ERCOT filed its debt-obligation requests in August, and a three-day hearing was held earlier this month. (See “Securitization Hearings Conclude,” PUC Workshop Takes First Stab at Market Changes.)

PUC to Intervene in ANOPR

Following staff’s recommendation, the commission will intervene in FERC’s Advanced Notice of Proposed Rulemaking to reconsider its regulations on regional transmission planning, cost allocation and generator interconnection processes (RM21-17). (See FERC Goes Back to the Drawing Board on Tx Planning, Cost Allocation.)

ERCOT is not within FERC’s jurisdiction and serves about 90% of Texas’ load.
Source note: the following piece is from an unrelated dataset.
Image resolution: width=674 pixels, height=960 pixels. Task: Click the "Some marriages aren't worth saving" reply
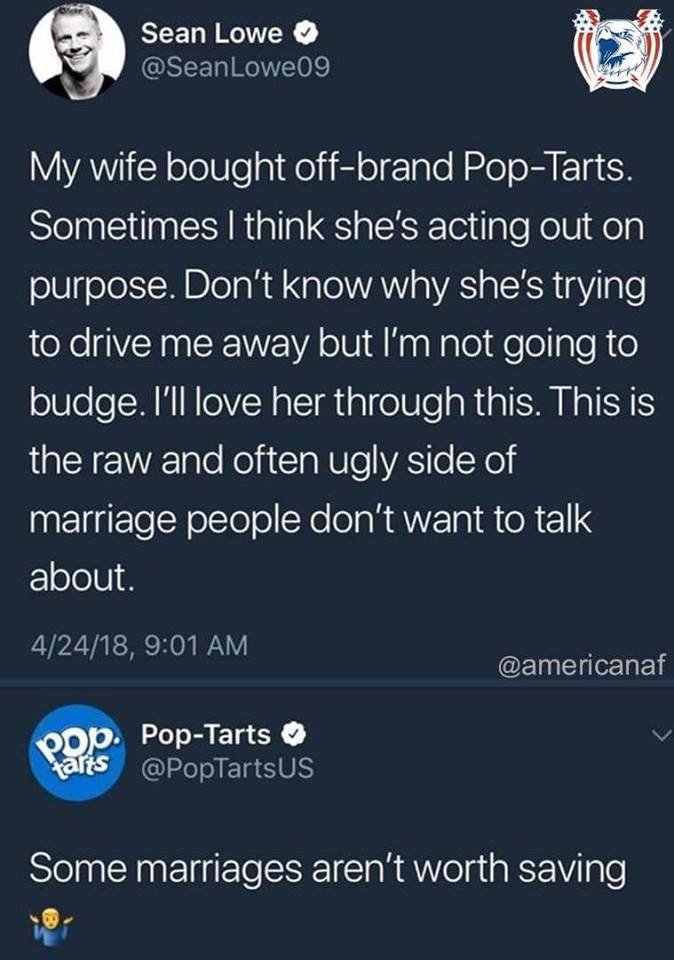[x=328, y=869]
MISO, SPP and WECC all oversee portions of the remainder.

Noting MISO is currently working on long-term transmission-planning issues and cost-allocation measures, Cobos, who represents the PUC on the Organization of MISO States, said, “I think it’s important we get involved in these issues at the federal level.

“We do need transmission to ensure reliability in those areas of the state that are not within ERCOT,” Cobos said. “Those are very important areas of the state as well, and we need to make sure those ratepayers are not being allocating costs for other parts of those ISOs and RTOs that they’re not getting benefit from.”
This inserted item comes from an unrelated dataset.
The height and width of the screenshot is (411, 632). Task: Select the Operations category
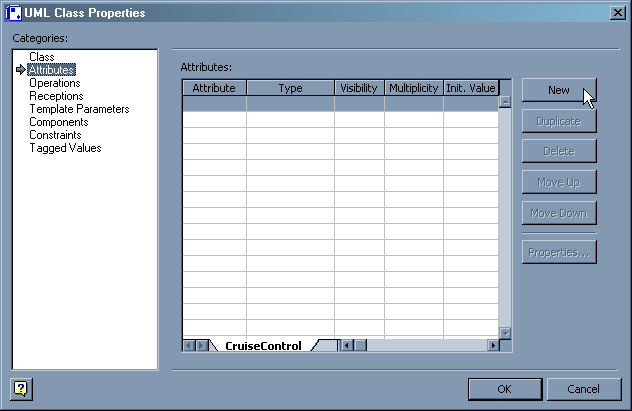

Staff proposed the commission intervene in the FERC docket, direct them and outside counsel to monitor the proceeding, and participate in relevant discussions with SPP and MISO state regulators (41211).

“These regions, they’re not easy games to play in,” Commissioner Jimmy Glotfelty said. “Us getting in there and building relationships — getting them to understand what we want and what we need — is important.”

In other actions, the PUC:

      • extended through May 2022 ERCOT’s requirement to make public generator forced and maintenance-level outages and derates within three operating days. Existing protocols have kept that information confidential until 60 days after the operating day. The commission in June ordered the grid operator to report that information after an above-normal number of outages forced a conservation call. The grid operator is working on a pair of protocol changes that will set up timely automated public reporting of outages (52266).
      • gave Executive Director Thomas Gleeson authority to solicit nominees to the Texas Energy Reliability Council, recently created by legislation. The council will be responsible for ensuring that Texas’ electric and energy industries meet “high-priority human needs,” address “critical infrastructure concerns” and improve their coordination and communication. It will comprise eight members, five of which will individually represent dispatchable power entities, transmission and distribution utilities, retail electric providers, municipalities and cooperatives. Three others will speak for energy sectors not otherwise represented (52557).